Kolmogorov Complexity in Machine Learning

Updated 24 September 2025

Kolmogorov complexity is a measure of the minimal information required to describe data or models, forming a foundation in algorithmic information theory.
Its application in machine learning supports model selection, regularization, and clustering by employing compression-based proxies and structure functions.
Recent advances integrate Kolmogorov complexity with neural network design and reinforcement learning, influencing architectures like Kolmogorov–Arnold Networks.

Kolmogorov complexity is a central concept from algorithmic information theory that quantifies the minimal amount of information required to describe an object, typically measured as the length of the shortest program that outputs the object on a fixed universal machine. In the context of machine learning, Kolmogorov complexity provides a theoretical framework for understanding the information content, compressibility, and structure of data and models. This article reviews foundational definitions, key results, and practical ramifications of Kolmogorov complexity and its extensions as applied to machine learning, including discrete, continuous, and algebraic settings, recent algorithmic developments, and connections to regularization, generalization, and learning efficiency.
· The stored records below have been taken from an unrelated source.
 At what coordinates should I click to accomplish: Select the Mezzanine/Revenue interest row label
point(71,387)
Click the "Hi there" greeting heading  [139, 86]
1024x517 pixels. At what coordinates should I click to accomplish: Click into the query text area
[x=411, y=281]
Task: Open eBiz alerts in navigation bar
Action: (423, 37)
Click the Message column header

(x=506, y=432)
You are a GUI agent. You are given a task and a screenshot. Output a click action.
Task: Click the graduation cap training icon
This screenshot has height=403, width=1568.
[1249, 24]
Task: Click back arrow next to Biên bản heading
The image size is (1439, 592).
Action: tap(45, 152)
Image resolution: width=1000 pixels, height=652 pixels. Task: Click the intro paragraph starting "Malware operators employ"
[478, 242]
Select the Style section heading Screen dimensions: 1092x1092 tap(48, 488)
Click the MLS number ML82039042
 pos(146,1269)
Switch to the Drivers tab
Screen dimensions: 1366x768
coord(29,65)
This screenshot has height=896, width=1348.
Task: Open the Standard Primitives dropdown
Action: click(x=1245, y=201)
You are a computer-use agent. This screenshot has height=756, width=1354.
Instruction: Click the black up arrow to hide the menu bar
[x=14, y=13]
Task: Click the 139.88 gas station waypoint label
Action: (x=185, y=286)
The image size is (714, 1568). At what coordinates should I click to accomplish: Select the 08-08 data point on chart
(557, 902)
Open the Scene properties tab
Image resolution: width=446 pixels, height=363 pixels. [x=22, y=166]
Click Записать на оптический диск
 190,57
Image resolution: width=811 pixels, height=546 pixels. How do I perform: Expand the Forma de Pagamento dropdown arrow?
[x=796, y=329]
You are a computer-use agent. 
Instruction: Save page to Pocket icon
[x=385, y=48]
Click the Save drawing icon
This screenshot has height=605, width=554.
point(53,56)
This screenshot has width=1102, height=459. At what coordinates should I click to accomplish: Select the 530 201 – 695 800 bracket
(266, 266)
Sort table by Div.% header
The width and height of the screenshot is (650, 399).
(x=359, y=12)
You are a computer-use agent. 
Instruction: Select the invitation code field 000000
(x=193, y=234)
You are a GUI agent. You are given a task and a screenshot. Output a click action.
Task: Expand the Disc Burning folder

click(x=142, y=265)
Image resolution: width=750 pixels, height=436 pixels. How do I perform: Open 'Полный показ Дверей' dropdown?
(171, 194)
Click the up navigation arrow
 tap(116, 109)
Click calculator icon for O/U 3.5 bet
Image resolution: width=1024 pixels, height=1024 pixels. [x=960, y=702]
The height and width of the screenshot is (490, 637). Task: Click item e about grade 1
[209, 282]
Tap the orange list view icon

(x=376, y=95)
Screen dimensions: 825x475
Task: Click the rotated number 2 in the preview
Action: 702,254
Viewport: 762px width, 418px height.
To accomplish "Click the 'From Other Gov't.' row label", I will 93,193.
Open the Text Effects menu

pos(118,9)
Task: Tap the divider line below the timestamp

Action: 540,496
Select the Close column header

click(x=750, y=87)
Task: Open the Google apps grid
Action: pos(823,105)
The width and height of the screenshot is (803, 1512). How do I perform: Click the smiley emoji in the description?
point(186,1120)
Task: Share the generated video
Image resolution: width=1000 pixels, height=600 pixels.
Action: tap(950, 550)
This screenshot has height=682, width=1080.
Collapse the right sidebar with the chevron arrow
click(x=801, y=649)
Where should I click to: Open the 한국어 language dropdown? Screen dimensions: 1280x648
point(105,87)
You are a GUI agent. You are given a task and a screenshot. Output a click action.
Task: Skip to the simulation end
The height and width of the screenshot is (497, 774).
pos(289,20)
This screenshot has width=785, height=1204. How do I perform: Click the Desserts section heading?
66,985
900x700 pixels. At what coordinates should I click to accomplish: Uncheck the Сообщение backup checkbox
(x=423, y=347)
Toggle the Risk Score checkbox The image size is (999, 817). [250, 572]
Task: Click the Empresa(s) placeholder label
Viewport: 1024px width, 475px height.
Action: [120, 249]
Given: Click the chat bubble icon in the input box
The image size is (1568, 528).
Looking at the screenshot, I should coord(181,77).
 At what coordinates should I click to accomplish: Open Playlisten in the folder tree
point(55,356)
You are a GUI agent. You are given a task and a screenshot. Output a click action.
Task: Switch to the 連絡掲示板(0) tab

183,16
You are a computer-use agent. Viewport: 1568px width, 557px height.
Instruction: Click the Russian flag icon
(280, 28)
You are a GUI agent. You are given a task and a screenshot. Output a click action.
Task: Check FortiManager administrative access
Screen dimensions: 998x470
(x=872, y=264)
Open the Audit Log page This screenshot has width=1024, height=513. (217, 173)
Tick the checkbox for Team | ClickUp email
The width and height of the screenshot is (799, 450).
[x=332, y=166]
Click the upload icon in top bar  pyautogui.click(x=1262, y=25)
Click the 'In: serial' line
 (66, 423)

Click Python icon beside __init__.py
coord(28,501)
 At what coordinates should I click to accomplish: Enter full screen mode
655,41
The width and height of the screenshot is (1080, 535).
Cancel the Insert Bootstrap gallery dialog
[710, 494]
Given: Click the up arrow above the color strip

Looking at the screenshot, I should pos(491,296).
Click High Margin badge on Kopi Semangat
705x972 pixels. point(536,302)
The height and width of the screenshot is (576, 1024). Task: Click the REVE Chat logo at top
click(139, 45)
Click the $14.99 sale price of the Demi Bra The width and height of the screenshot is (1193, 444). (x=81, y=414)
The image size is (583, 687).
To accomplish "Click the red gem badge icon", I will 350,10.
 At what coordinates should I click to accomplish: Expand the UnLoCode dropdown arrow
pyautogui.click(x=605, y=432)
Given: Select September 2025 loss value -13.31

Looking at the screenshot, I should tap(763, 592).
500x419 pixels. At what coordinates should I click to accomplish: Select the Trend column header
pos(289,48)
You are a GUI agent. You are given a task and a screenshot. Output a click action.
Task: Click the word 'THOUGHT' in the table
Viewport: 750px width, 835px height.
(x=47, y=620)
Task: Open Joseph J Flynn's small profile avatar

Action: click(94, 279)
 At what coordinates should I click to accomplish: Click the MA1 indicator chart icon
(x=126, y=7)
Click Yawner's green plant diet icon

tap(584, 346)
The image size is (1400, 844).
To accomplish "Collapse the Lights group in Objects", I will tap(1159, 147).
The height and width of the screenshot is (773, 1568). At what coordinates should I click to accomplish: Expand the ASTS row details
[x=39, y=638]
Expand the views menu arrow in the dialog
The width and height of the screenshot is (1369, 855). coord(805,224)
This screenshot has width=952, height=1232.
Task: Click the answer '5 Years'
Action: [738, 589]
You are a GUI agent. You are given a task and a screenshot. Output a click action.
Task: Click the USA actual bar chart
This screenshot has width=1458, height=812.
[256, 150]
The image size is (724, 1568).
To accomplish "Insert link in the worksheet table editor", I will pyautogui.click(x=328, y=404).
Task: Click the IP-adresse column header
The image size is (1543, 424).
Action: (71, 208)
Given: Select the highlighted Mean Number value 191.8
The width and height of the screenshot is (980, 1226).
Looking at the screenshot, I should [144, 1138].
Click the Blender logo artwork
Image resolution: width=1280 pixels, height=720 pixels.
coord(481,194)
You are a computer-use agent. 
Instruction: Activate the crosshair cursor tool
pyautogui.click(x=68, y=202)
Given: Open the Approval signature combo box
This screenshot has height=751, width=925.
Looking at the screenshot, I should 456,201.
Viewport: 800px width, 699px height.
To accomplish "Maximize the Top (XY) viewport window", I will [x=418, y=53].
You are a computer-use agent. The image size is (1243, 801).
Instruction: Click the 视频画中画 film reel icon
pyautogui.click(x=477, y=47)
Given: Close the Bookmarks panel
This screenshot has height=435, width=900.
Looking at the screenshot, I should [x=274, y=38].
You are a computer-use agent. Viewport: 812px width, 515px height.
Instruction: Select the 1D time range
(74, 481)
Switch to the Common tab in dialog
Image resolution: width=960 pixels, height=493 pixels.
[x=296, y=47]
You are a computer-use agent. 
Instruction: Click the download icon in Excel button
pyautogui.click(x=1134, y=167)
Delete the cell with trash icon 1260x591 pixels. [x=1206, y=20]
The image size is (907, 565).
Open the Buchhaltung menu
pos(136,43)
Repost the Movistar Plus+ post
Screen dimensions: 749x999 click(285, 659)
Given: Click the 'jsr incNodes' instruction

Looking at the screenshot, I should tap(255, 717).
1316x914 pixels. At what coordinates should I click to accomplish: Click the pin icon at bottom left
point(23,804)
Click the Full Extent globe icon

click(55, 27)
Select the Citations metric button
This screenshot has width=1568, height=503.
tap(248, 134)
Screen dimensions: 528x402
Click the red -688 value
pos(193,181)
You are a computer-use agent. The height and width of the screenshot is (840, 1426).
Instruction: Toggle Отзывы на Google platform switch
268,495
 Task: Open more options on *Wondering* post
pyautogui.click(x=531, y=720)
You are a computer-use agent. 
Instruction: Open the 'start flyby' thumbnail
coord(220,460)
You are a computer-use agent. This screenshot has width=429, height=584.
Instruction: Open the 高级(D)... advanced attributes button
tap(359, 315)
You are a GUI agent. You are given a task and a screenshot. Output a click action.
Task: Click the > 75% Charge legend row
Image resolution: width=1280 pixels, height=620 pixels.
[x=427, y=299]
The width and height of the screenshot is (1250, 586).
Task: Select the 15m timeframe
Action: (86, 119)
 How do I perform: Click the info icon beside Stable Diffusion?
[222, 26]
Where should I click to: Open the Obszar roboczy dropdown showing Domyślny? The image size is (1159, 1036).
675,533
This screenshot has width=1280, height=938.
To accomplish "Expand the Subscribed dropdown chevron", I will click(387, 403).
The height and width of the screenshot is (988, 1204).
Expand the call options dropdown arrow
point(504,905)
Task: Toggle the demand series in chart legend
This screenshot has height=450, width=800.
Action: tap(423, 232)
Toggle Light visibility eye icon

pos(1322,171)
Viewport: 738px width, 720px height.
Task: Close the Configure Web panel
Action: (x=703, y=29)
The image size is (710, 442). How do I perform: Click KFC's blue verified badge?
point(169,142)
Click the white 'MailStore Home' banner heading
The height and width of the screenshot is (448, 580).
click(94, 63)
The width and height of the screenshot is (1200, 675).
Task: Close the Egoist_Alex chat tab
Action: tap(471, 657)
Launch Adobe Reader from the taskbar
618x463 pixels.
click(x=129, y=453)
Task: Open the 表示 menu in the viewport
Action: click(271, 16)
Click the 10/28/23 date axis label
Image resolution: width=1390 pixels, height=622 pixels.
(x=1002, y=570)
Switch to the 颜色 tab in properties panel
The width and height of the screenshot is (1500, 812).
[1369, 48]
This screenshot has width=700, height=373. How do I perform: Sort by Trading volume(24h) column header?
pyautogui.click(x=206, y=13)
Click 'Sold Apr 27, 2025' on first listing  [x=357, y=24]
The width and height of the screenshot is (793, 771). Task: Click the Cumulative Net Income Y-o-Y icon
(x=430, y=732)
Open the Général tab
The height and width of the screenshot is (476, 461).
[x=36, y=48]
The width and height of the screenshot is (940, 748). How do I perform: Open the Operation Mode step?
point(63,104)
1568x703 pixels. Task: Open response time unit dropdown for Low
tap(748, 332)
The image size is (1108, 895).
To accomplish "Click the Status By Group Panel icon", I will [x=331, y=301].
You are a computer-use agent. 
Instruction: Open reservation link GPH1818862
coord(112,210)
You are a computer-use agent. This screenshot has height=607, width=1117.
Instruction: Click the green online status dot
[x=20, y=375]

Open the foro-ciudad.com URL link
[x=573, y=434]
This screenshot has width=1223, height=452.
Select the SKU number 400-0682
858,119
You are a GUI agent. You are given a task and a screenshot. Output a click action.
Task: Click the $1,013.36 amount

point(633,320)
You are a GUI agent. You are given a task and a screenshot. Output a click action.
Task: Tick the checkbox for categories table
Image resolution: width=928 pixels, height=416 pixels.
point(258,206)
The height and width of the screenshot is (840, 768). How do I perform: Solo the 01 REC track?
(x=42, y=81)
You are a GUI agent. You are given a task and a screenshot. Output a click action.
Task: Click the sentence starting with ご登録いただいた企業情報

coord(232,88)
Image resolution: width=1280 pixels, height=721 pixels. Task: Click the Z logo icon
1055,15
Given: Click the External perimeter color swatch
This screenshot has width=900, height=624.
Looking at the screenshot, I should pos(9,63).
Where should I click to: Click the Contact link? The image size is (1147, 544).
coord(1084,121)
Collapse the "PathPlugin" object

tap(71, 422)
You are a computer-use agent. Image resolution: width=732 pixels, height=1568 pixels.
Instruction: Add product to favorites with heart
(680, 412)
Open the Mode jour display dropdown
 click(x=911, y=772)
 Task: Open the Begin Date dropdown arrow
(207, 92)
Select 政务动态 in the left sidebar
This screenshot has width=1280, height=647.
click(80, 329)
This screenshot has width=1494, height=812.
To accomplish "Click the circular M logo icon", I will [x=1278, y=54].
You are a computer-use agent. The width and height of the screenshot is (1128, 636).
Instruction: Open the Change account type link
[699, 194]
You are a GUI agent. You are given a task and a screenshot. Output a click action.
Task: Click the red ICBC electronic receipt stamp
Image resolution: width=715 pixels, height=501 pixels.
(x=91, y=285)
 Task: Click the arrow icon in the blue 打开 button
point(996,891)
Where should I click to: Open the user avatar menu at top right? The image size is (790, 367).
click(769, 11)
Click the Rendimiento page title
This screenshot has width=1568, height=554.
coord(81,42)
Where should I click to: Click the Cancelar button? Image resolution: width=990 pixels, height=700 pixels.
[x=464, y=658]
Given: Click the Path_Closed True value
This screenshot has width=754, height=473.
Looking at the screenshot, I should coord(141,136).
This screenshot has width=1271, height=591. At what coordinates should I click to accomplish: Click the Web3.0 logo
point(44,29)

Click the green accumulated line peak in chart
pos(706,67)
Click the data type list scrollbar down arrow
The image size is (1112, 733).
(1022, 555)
1. Foundations: Discrete and Real Kolmogorov Complexity

In the classical discrete setting, given a universal Turing machine $U$ , the (plain) Kolmogorov complexity $K_U(x)$ of a finite binary string $\bar{x}$ is defined as

$K_U(\bar{x}) = \min \{\,\text{length}(\langle M \rangle) : U(\langle M \rangle) = \bar{x}\,\}$

where $\langle M \rangle$ is the encoding of the program. In machine learning, this represents the minimal amount of algorithmic information required to generate a dataset, a label function, or a model (0809.2754).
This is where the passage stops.